Continue reading: Operating Kafka in Rails with Karafka: Production Architecture, Consumers, and DLQs (Part 2)
Vocabulary
This post uses several technical terms and warehouse-specific jargon. Here's a quick reference:
Event Streaming & Messaging
-
Kafka/Redpanda — Distributed event streaming platforms that act as a message broker. They store events in topics and allow multiple consumers to read from them independently.
-
Karafka — A Ruby framework that provides Kafka integration for Rails applications. It handles producers (publishers) and consumers (subscribers) of Kafka messages.
-
Topic — A category or feed name in Kafka where messages are published. Think of it as a channel for specific types of events (e.g.,
purchase_order_docs,business_unit). -
Producer — A component that publishes messages to Kafka topics. In our case, external systems (SAP, metadata adapter) act as producers.
-
Consumer — A component that reads and processes messages from Kafka topics. Our Karafka consumers validate, transform, and write data to databases.
Data Flow & Architecture
-
Sync-In — The pipeline that brings data from external systems (SAP, metadata adapter) into Rails. Data flows: External Systems → Kafka → Rails.
-
Adapter — A service that translates between different systems. Our metadata adapter provides warehouse reference data.
-
Contract Validation — Using a schema validation library (like dry-validation) to ensure message payloads match expected structure before processing. Prevents malformed data from causing errors downstream.
Warehouse Operations
-
Inbound Operations — Operations that bring goods into the warehouse, such as receiving, quality control, and putaway.
-
Bi-directional Sync — The process of syncing data between two systems, such as SAP and the warehouse management system.
-
WMS (Warehouse Management System) — Software that manages warehouse operations including receiving, storage, picking, and shipping.
-
SAP — Enterprise resource planning (ERP) software that manages business processes.
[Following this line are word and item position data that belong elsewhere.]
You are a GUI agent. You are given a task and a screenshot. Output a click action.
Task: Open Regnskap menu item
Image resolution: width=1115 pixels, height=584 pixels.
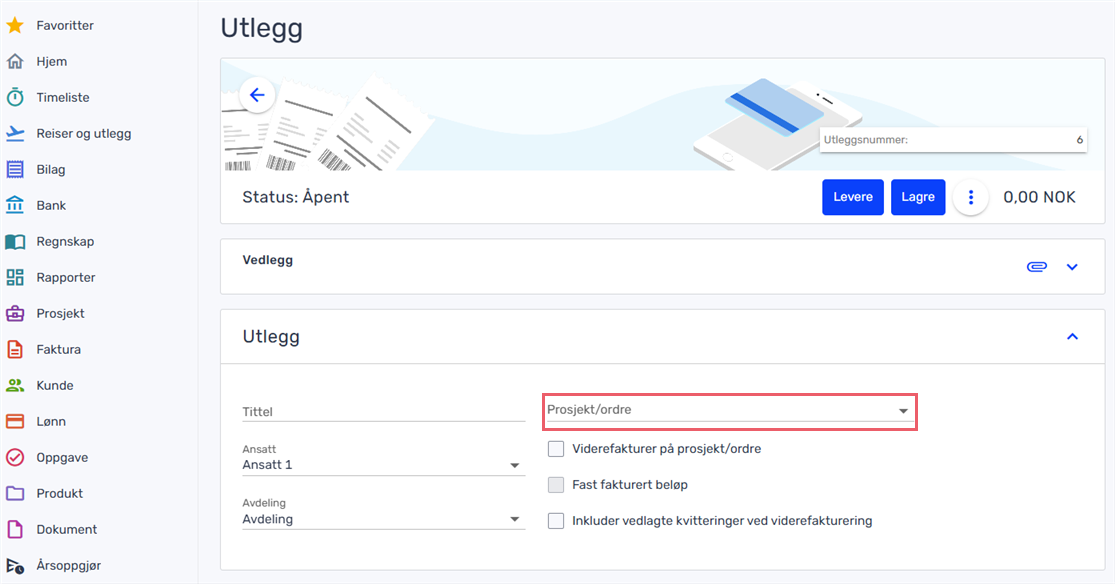[x=65, y=241]
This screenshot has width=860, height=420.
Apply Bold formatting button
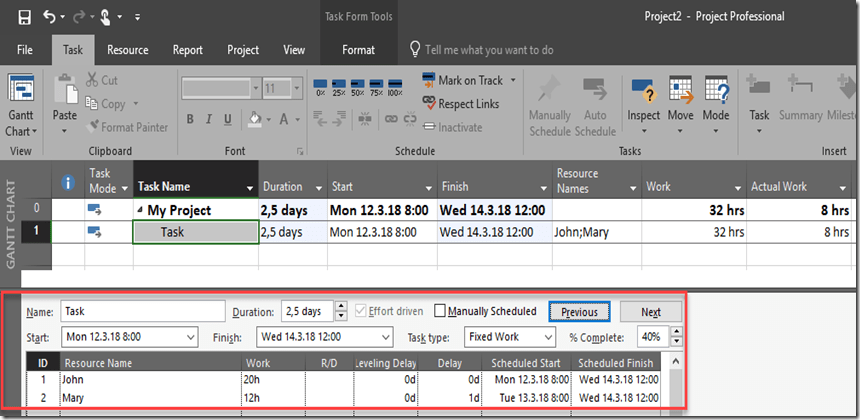tap(189, 120)
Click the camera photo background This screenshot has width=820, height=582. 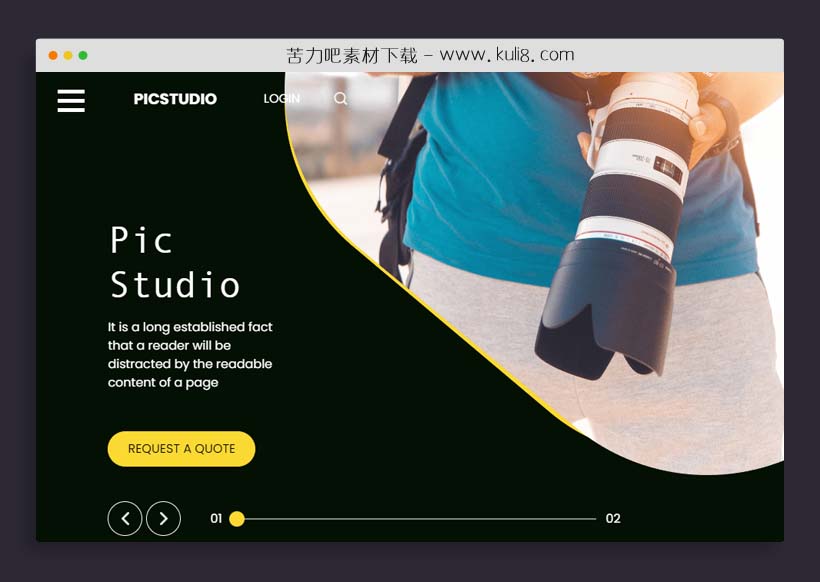tap(620, 250)
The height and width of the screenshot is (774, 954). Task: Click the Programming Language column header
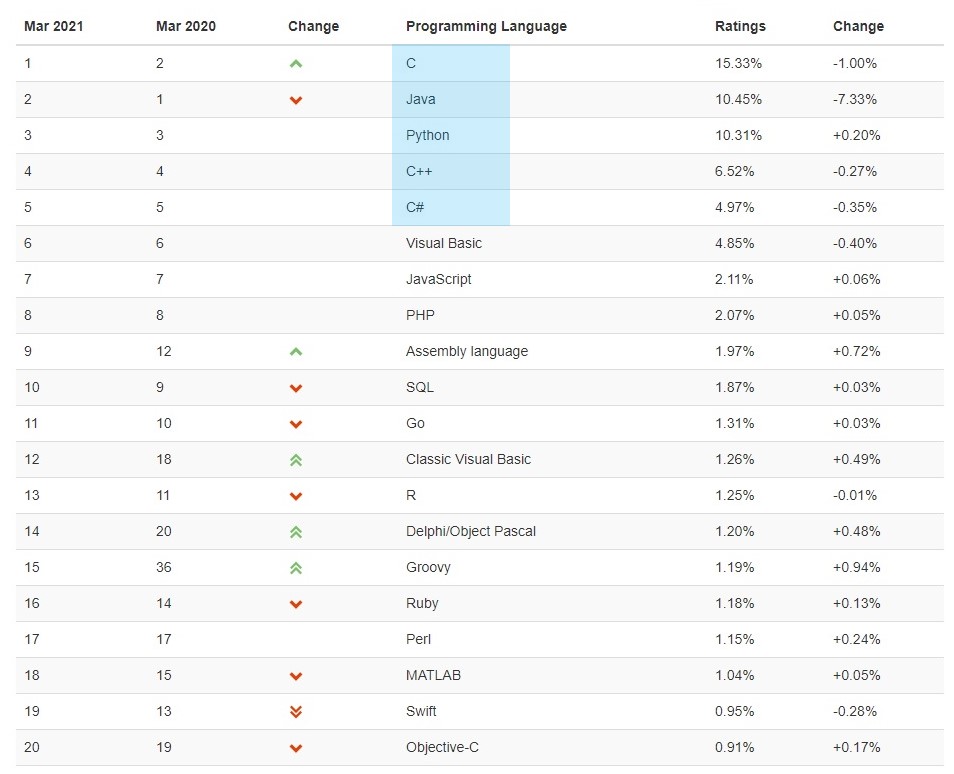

In our case, it sent purchase orders and delivery documents.
-
Receiving — The process of accepting incoming goods into the warehouse, verifying quantities, and recording them in the system.
-
Quality Control (QC) — Inspection and testing of received goods to ensure they meet specifications before being put into storage.
-
Putaway — The process of moving received goods from the receiving area to their storage locations in the warehouse.
-
Armada Operations — Vehicle/fleet management operations for trucks and drivers entering and leaving the warehouse facility.
-
LPN (License Plate Number) — A unique identifier assigned to a pallet or container in the warehouse. Used to track inventory locations.
Technical Concepts
-
Idempotent — An operation that can be safely repeated multiple times with the same result. Critical for handling retries without creating duplicates.
-
Horizontal Scaling — Adding more consumer instances to handle increased load, rather than making a single instance more powerful.
-
IDoc (Intermediate Document) — SAP's standard format for exchanging business documents between systems. Contains structured data with
SyncName,DocumentNumber, andSyncDatafields. -
Metadata — Reference data that describes other data. In our system, this includes zones, docks, locations, and quality check types that warehouse operations depend on.